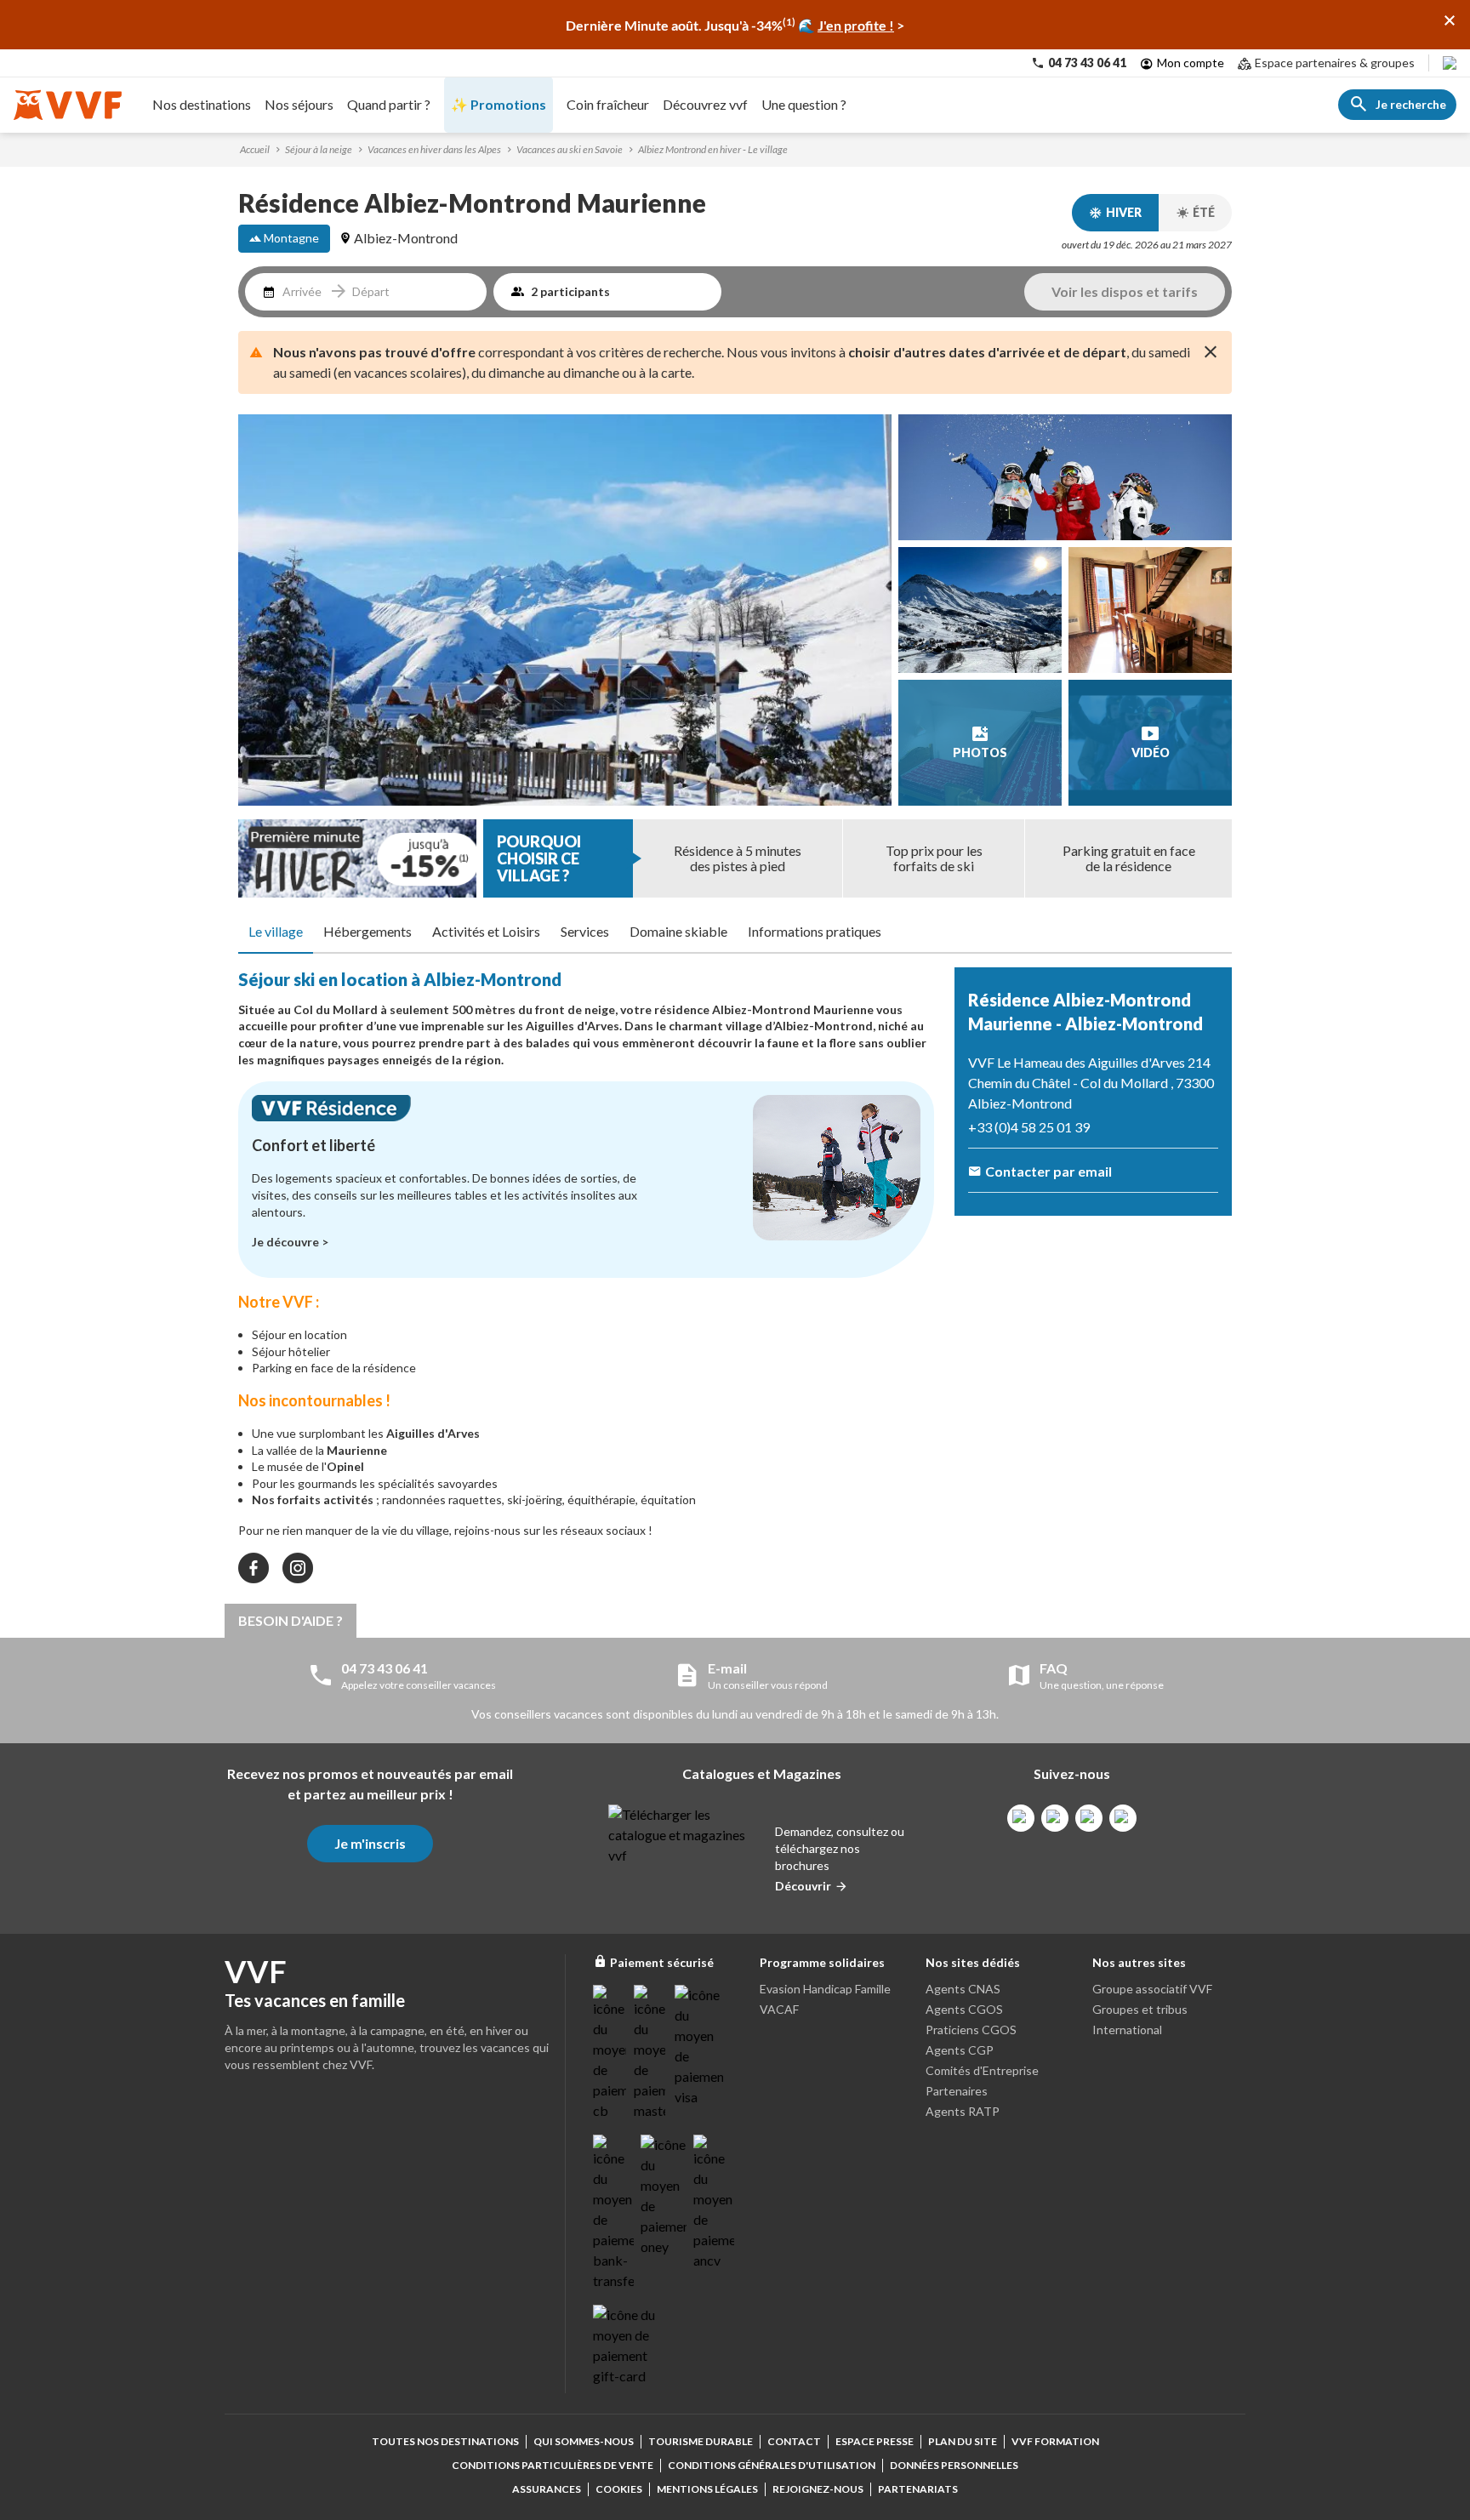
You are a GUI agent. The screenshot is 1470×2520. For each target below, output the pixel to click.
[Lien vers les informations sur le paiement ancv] (713, 2203)
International (1127, 2029)
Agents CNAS (963, 1988)
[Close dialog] (1449, 20)
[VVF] (68, 105)
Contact (794, 2441)
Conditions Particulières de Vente (552, 2465)
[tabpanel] (586, 1275)
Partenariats (918, 2489)
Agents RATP (963, 2111)
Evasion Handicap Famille (825, 1988)
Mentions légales (707, 2489)
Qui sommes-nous (583, 2441)
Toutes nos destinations (445, 2441)
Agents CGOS (964, 2009)
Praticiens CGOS (971, 2029)
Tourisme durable (700, 2441)
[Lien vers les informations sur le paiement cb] (610, 2053)
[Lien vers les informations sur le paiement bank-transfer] (613, 2213)
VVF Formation (1055, 2441)
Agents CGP (960, 2050)
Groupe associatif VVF (1152, 1988)
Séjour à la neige (318, 149)
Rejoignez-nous (817, 2489)
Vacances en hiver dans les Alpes (434, 149)
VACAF (779, 2009)
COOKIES (618, 2489)
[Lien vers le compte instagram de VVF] (1054, 1818)
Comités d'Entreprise (982, 2070)
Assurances (546, 2489)
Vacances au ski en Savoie (569, 149)
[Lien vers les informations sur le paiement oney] (664, 2196)
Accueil (255, 149)
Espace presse (874, 2441)
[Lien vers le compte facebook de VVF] (1020, 1818)
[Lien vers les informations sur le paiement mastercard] (651, 2053)
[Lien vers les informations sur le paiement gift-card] (627, 2345)
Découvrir (803, 1886)
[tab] (275, 932)
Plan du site (962, 2441)
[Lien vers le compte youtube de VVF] (1123, 1818)
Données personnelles (954, 2465)
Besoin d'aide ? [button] (290, 1620)
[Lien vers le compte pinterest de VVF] (1088, 1818)
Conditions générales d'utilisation (771, 2465)
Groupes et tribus (1140, 2009)
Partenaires (957, 2091)
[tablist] (735, 932)
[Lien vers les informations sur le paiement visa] (699, 2046)
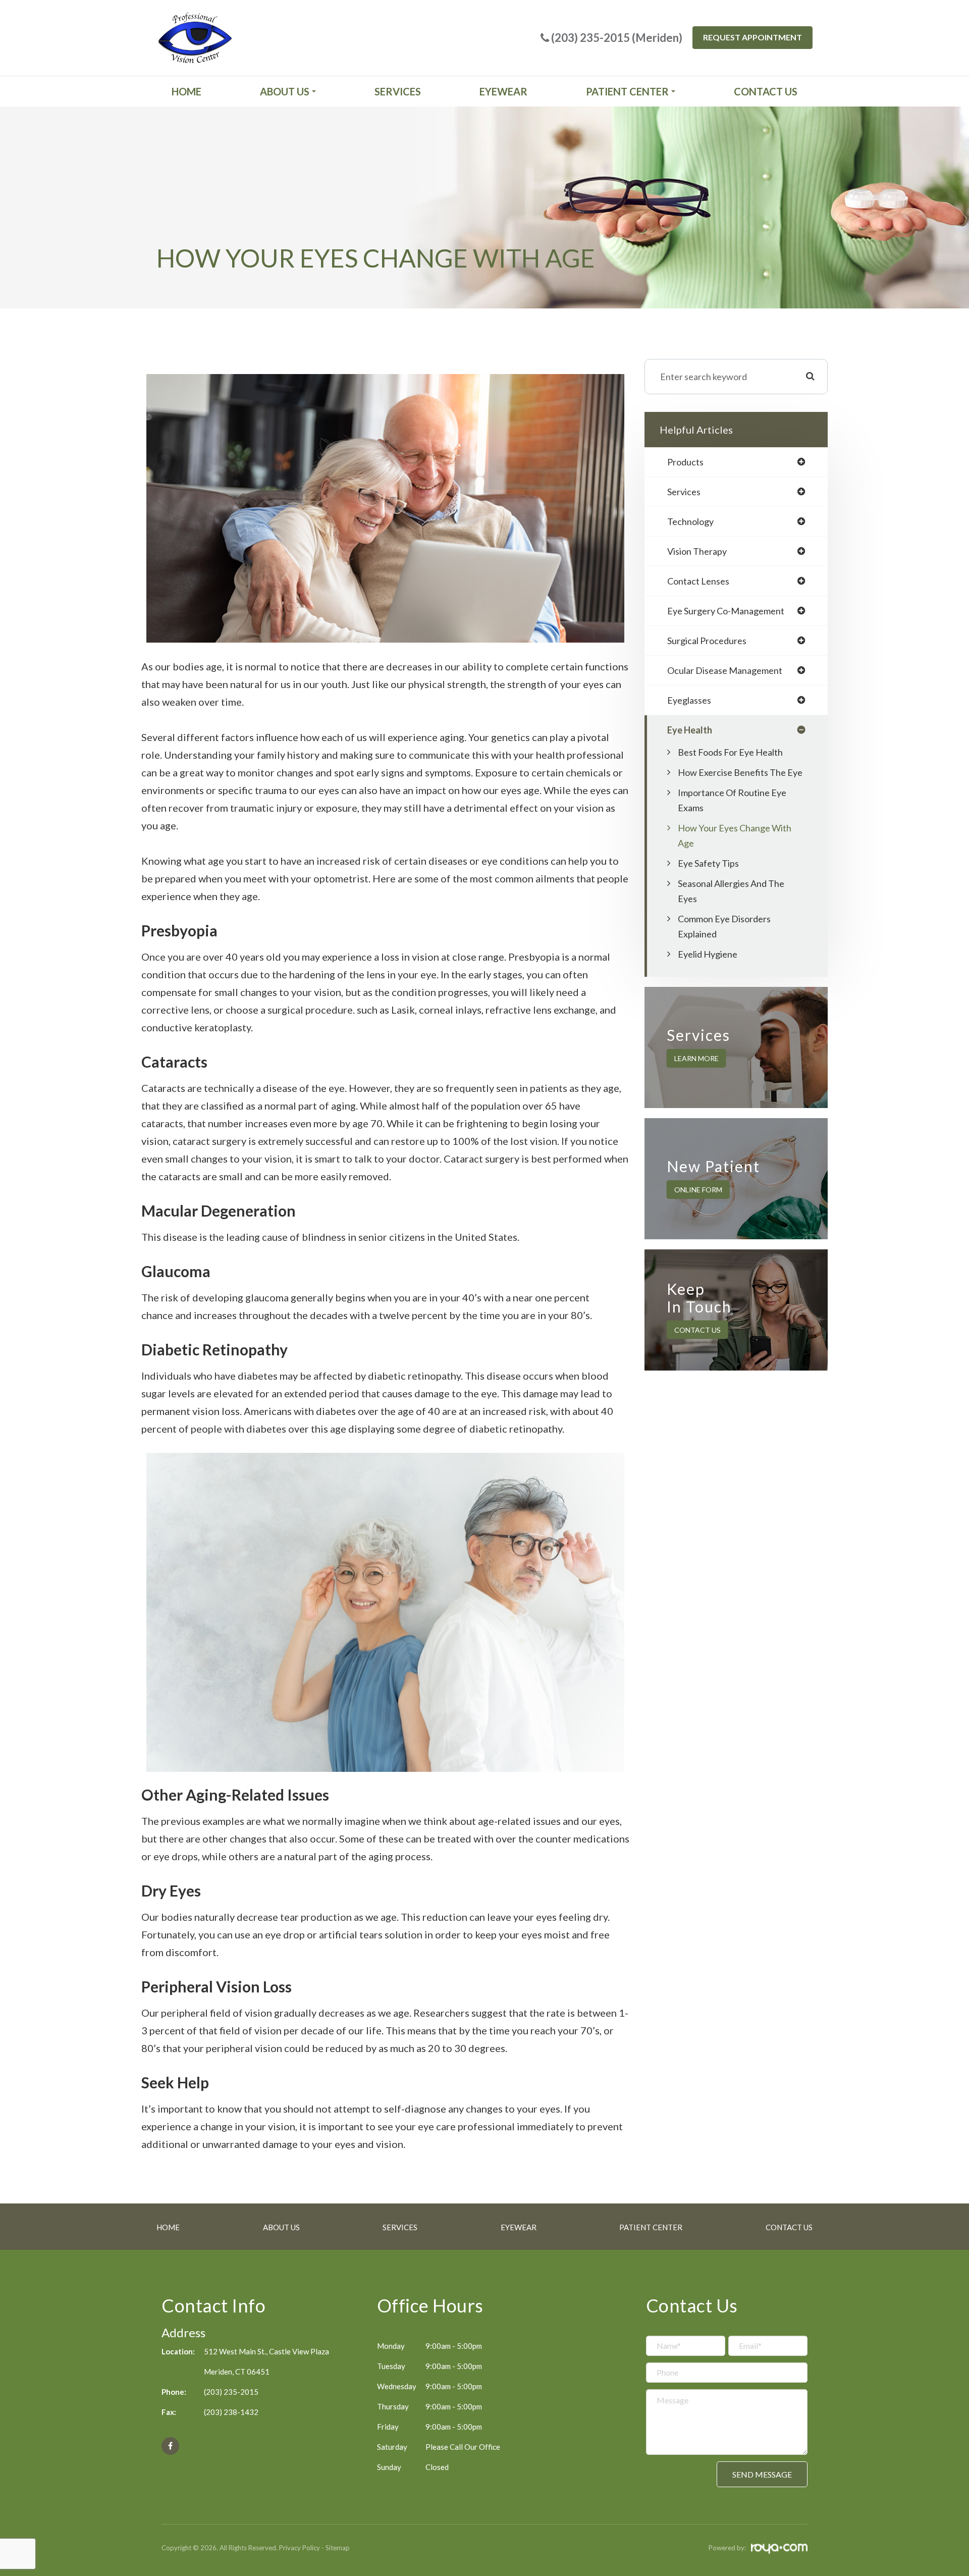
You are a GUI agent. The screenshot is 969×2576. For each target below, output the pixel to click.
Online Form (698, 1189)
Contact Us (765, 91)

> **EXERCISE DETAILS**: No pictures belong in the copy; output every record exactly.

> **RESULT OF THIS TASK**:
You are a GUI agent. The screenshot is 1470×2520. For each target below, output the pixel to click.
[Lien vers les informations sur le paiement ancv] (713, 2203)
International (1127, 2029)
Agents CNAS (963, 1988)
[Close dialog] (1449, 20)
[VVF] (68, 105)
Contact (794, 2441)
Conditions Particulières de Vente (552, 2465)
[tabpanel] (586, 1275)
Partenariats (918, 2489)
Agents RATP (963, 2111)
Evasion Handicap Famille (825, 1988)
Mentions légales (707, 2489)
Qui sommes-nous (583, 2441)
Toutes nos destinations (445, 2441)
Agents CGOS (964, 2009)
Praticiens CGOS (971, 2029)
Tourisme durable (700, 2441)
[Lien vers les informations sur le paiement cb] (610, 2053)
[Lien vers les informations sur le paiement bank-transfer] (613, 2213)
VVF Formation (1055, 2441)
Agents CGP (960, 2050)
Groupe associatif VVF (1152, 1988)
Séjour à la neige (318, 149)
Rejoignez-nous (817, 2489)
Vacances en hiver dans les Alpes (434, 149)
VACAF (779, 2009)
COOKIES (618, 2489)
[Lien vers le compte instagram de VVF] (1054, 1818)
Comités d'Entreprise (982, 2070)
Assurances (546, 2489)
Vacances au ski en Savoie (569, 149)
[Lien vers les informations sur le paiement oney] (664, 2196)
Accueil (255, 149)
Espace presse (874, 2441)
[Lien vers le compte facebook de VVF] (1020, 1818)
[Lien vers les informations sur le paiement mastercard] (651, 2053)
[Lien vers les informations sur le paiement gift-card] (627, 2345)
Découvrir (803, 1886)
[tab] (275, 932)
Plan du site (962, 2441)
[Lien vers le compte youtube de VVF] (1123, 1818)
Données personnelles (954, 2465)
Besoin d'aide ? [button] (290, 1620)
[Lien vers le compte pinterest de VVF] (1088, 1818)
Conditions générales d'utilisation (771, 2465)
Groupes et tribus (1140, 2009)
Partenaires (957, 2091)
[tablist] (735, 932)
[Lien vers les informations sur le paiement visa] (699, 2046)
You are a GUI agent. The screenshot is 969×2576. For each target below, output the pixel to click.
Online Form (698, 1189)
Contact Us (765, 91)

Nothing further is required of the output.